En effet, si l'avant-projet de charte proposé par la société civile, l'opposition et les religieux reçoit le feu vert des militaires, il reste donc à désigner rapidement l'homme chargé de mettre cette mouture en branle. Son portrait robot est tout craché :
- il doit être consensuel et de bonne moralité ;
- avoir du charisme et jouir d'une notoriété nationale ;
- une aptitude à diriger une nation et à travailler sous pression, c'est-à-dire à bosser le feu aux fesses en temps de crise, ainsi que la défense des intérêts de la Nation chevillés au corps ;
- neutralité et objectivité doivent l'animer lors des législatives et de la présidentielle ;
- enfin, il doit être connecté à l'international ;
- n'avoir pas eu trop d'accointance avec le régime déchu. Mais s'il est si difficile de mettre le grappin sur celui qui va conduire la transition civile, c'est aussi dûà l'immensité de la tâche qui lui sera dévolue, eu égard aux problèmes qu'a laissés le chef de l'Etat démissionnaire.

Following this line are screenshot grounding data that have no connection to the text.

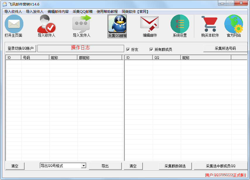Select the QQ penguin 采集QQ邮箱 icon
Image resolution: width=250 pixels, height=180 pixels.
[117, 24]
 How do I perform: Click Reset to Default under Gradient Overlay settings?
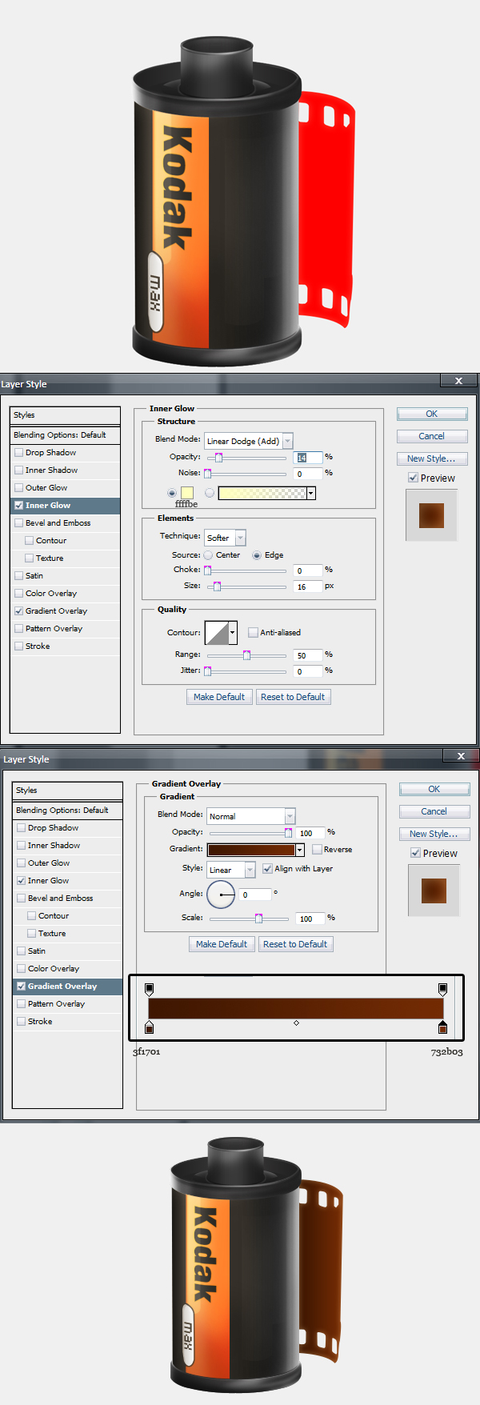[295, 944]
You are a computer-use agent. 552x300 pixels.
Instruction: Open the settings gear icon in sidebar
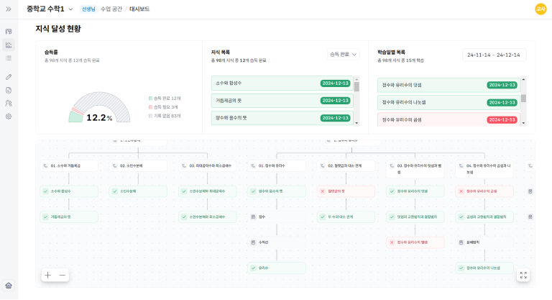click(x=9, y=116)
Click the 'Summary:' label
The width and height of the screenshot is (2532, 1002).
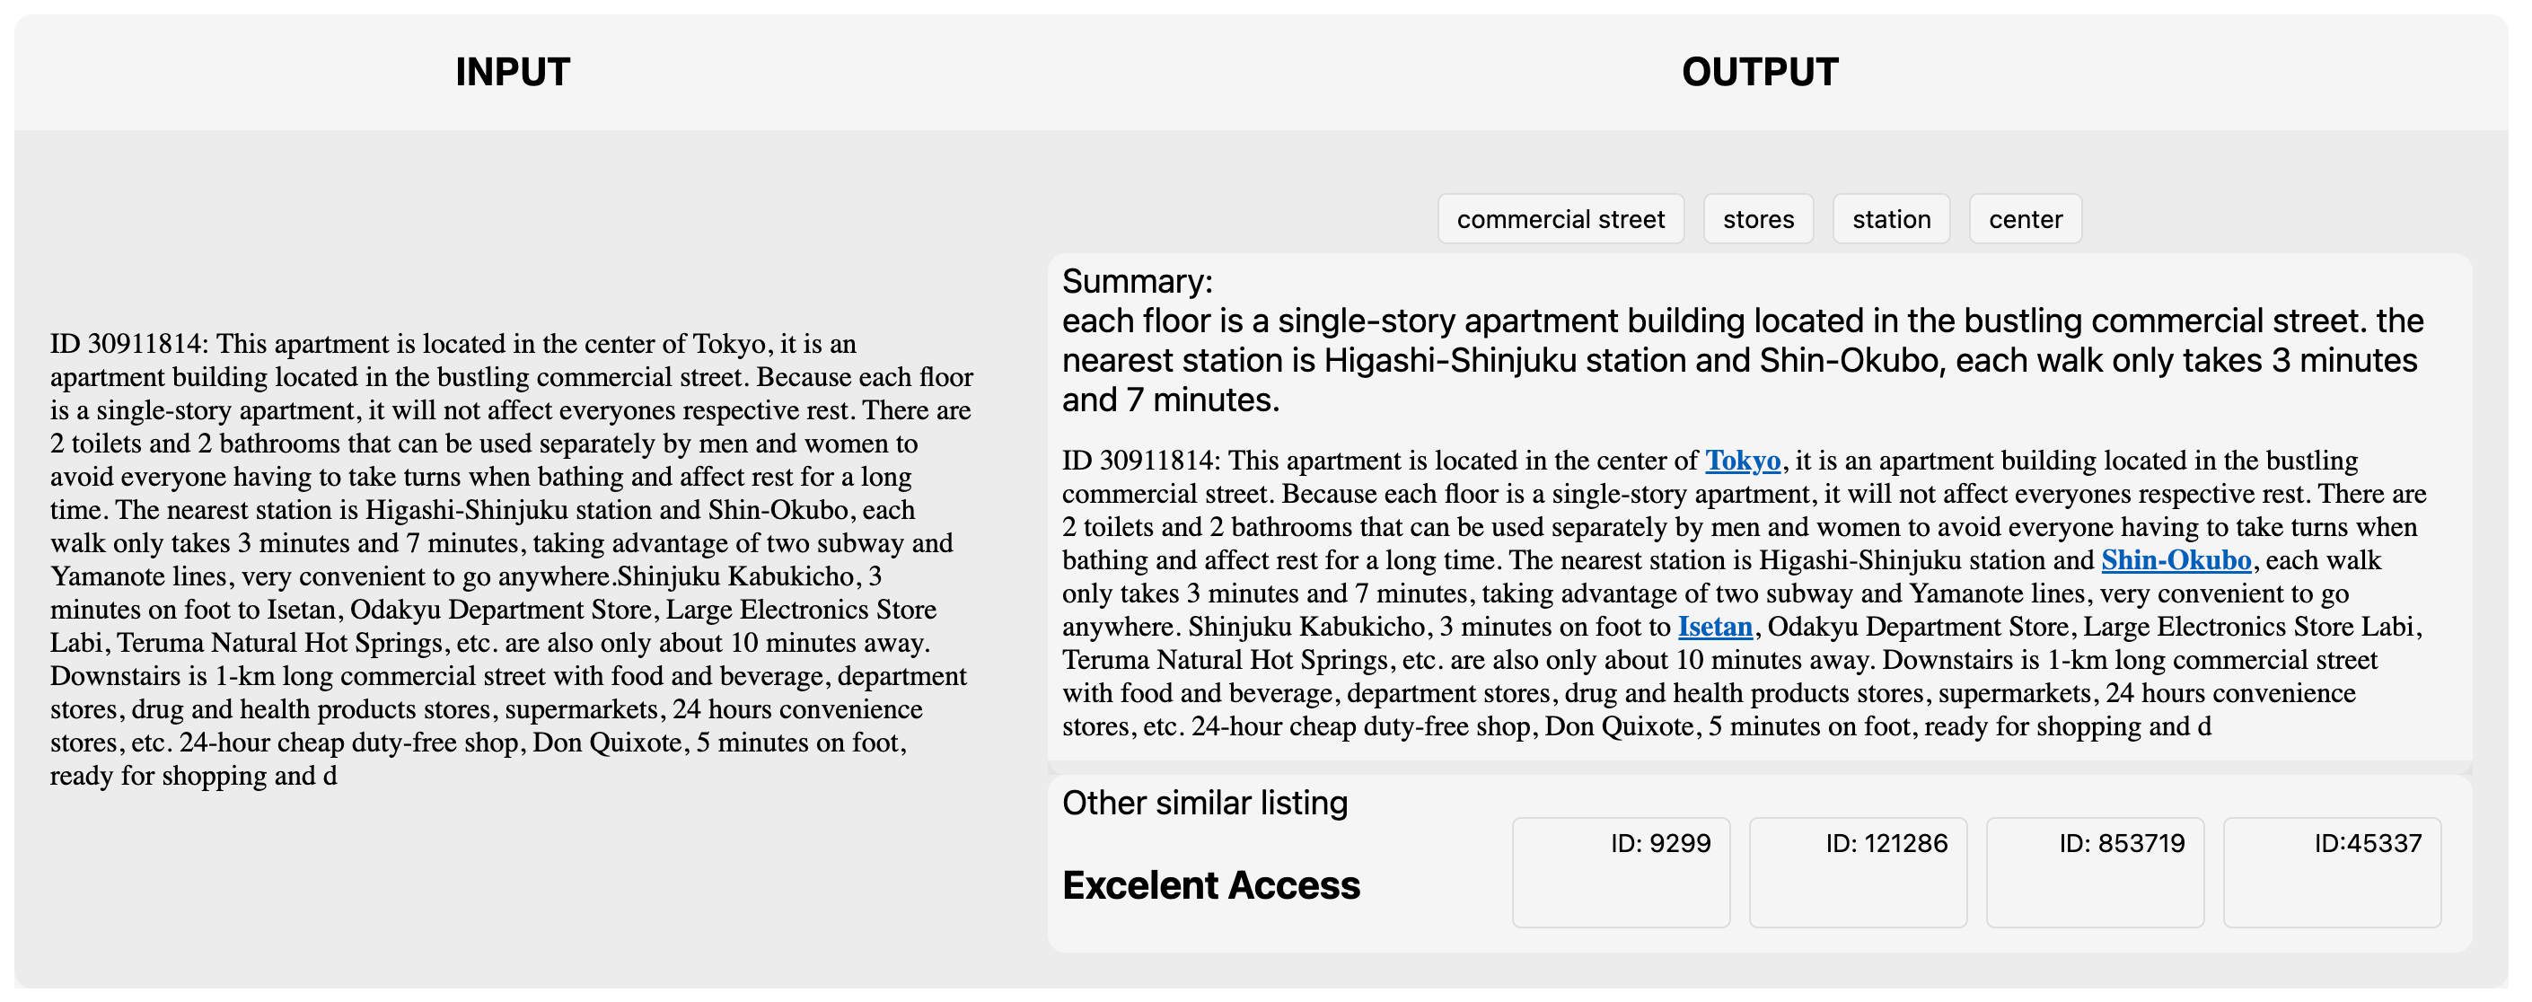[1137, 282]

En effet, la chape de plomb a sauté au Burkina, avec la chute de Blaise Compaoré, et même président intérimaire, «l'élu»aura durant les 12 mois, à gérer des dossiers corsés, legs du régime déchu, en attendant le président en exercice de 2015.
D'une part donc, la société civile a des appréhensions pour donner un blanc-seing à l'un des siens de peur qu'elle ne porte le chapeau, si d'aventure, la transition échouait. D'autre part, Blaise déchu, la confiance entre certains acteurs du marigot politique est partie en vrille. Or, chacun sait que la présidentielle de 2015 se prépare peu ou prou avec cette transition civile. Boiteuse, elle impactera négativement le cours des prochains événements politiques. Réussie, c'est la démocratie qui en sortira requinquée, surtout après cette magistrale leçon politique donnée au monde entier.
Si ce lundi 10 novembre, tous les protagonistes s'accordaient sur ce l'avant-projet de charte, et que la troika (UA, CEDEAO et Nations Unies) donnerait son ok, la seule alternative crédible et qui pourrait recueillir l'assentiment de tous, reste en dernier ressort, l'Eglise. Mgr Paul Ouédraogo, l'archevêque de Bobo, pourrait efficacement remplir ce sacerdoce, quitte à ce que l'Etat burkinabè adresse une sollicitude au représentant de Saint Pierre à Rome. De toute façon, l'Eglise a toujours été une observatrice avertie des arcanes politiques, et n'hésite pas à donner son avis en matière de conduite des affaires de la Nation. Et il est de bon ton que le pouvoir spirituel vienne à la rescousse du pouvoir temporel, quand on sait que sa Sainteté le Pape lui-même, est un acteur géopolitique, ses propos que ce soit lors d'une messe ou d'une encyclique, pouvant apaiser ou enflammer le monde.
Le temps presse, et la bienveillance inédite (lire page 2) de la communauté internationale face à ce pouvoir, issu d'unputsch light, ne saurait durer indéfiniment. Les principes face à tout pouvoir non constitutionnel sont assez clairs, et le pare-feu que constitue la CEDEAO pourrait ne pas tenir longtemps, si le Burkina n'obtempère pas dans les délais raisonnables, en mettant le pouvoir civil en selle. Quel homme idoine pour cette transition burkinabè ? Même s'il faut remuer ciel et terre, l'identité de cet oiseau rare devra être impérativement connue.